Exercise goal: Nothing but the lines from the one with "The height and" through the last line of the entries below should appear in the copy, please, and no pictures.

Records for processing:
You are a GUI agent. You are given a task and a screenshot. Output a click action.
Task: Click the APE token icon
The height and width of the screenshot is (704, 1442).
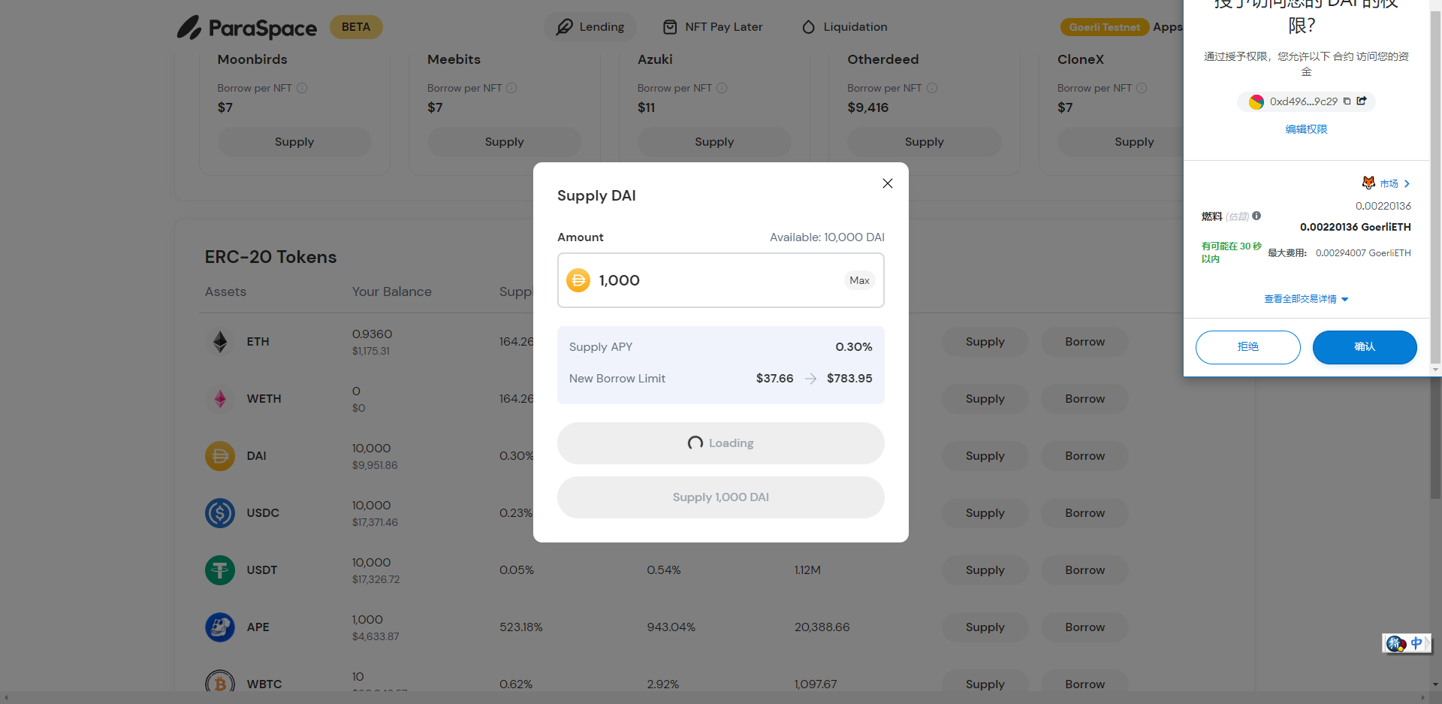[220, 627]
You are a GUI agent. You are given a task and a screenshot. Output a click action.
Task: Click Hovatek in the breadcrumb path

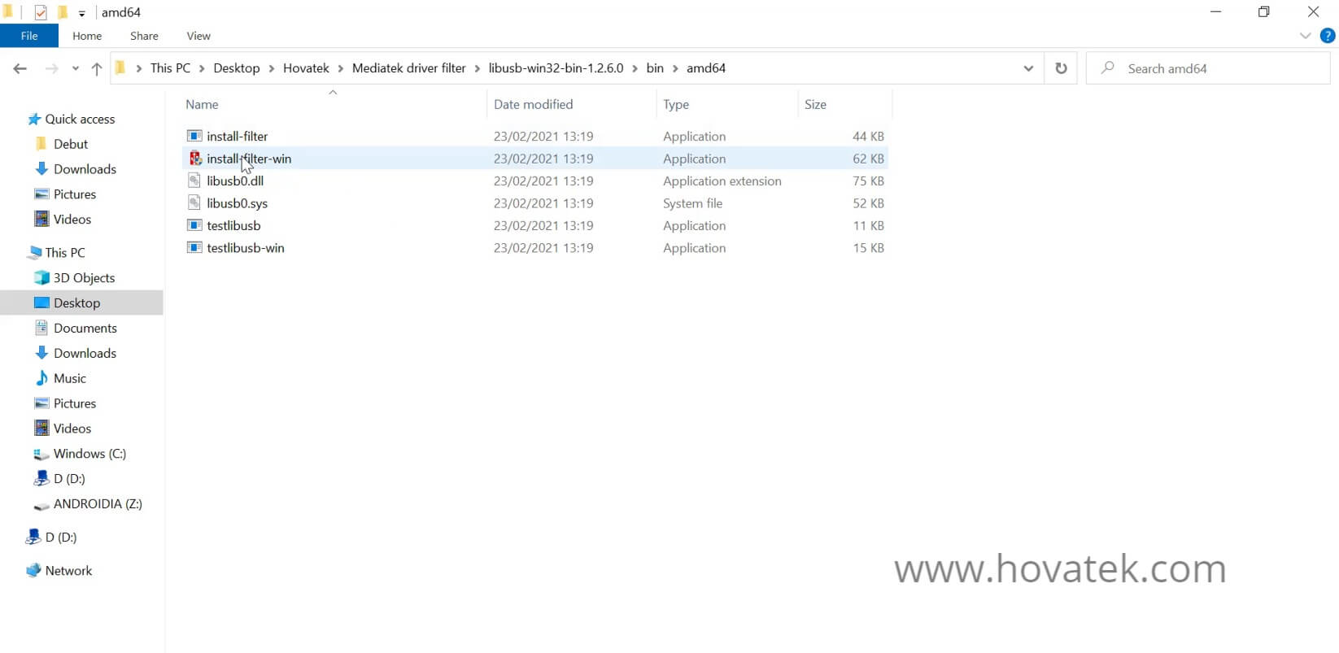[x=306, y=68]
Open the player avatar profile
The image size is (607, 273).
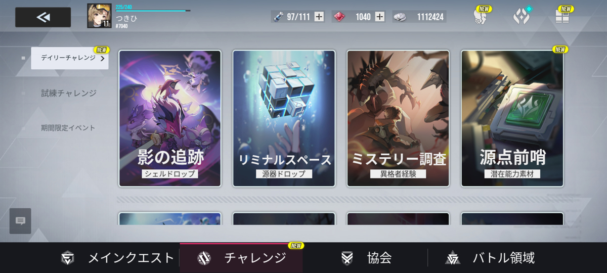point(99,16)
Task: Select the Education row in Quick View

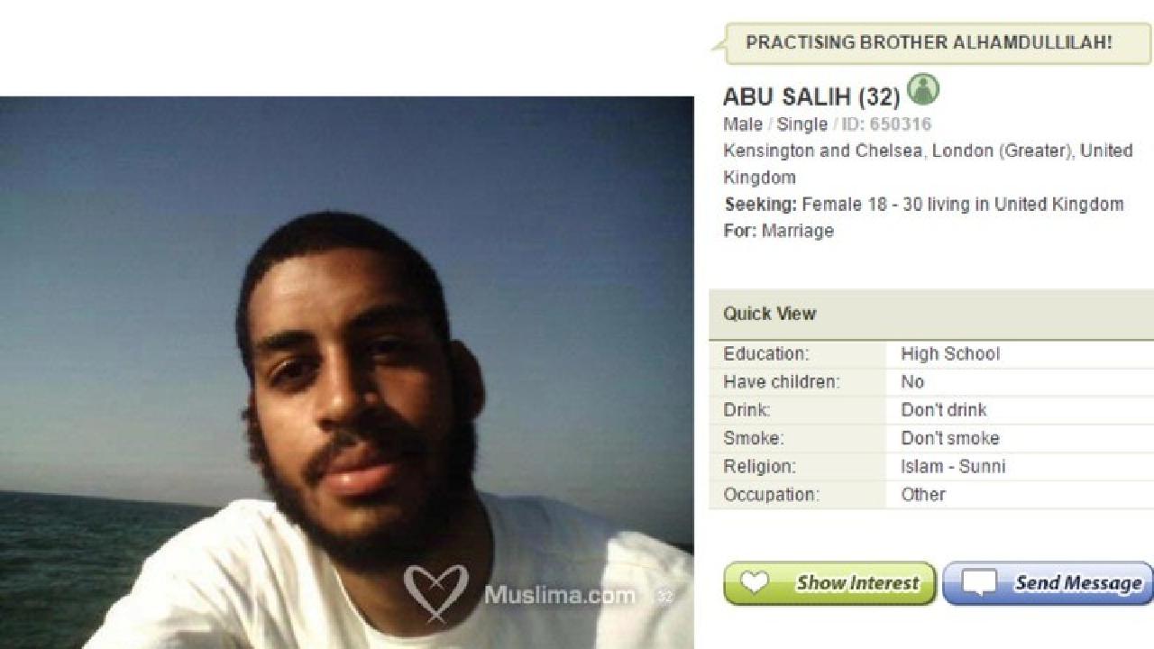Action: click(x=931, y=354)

Solution for this exercise:
The height and width of the screenshot is (704, 1442).
[220, 627]
You are a GUI agent. You are given a task and a screenshot. Output a click action.
Task: Click Hovatek in the breadcrumb path

[x=306, y=68]
Open the player avatar profile
The image size is (607, 273).
point(99,16)
Task: Select the Education row in Quick View

Action: click(x=931, y=354)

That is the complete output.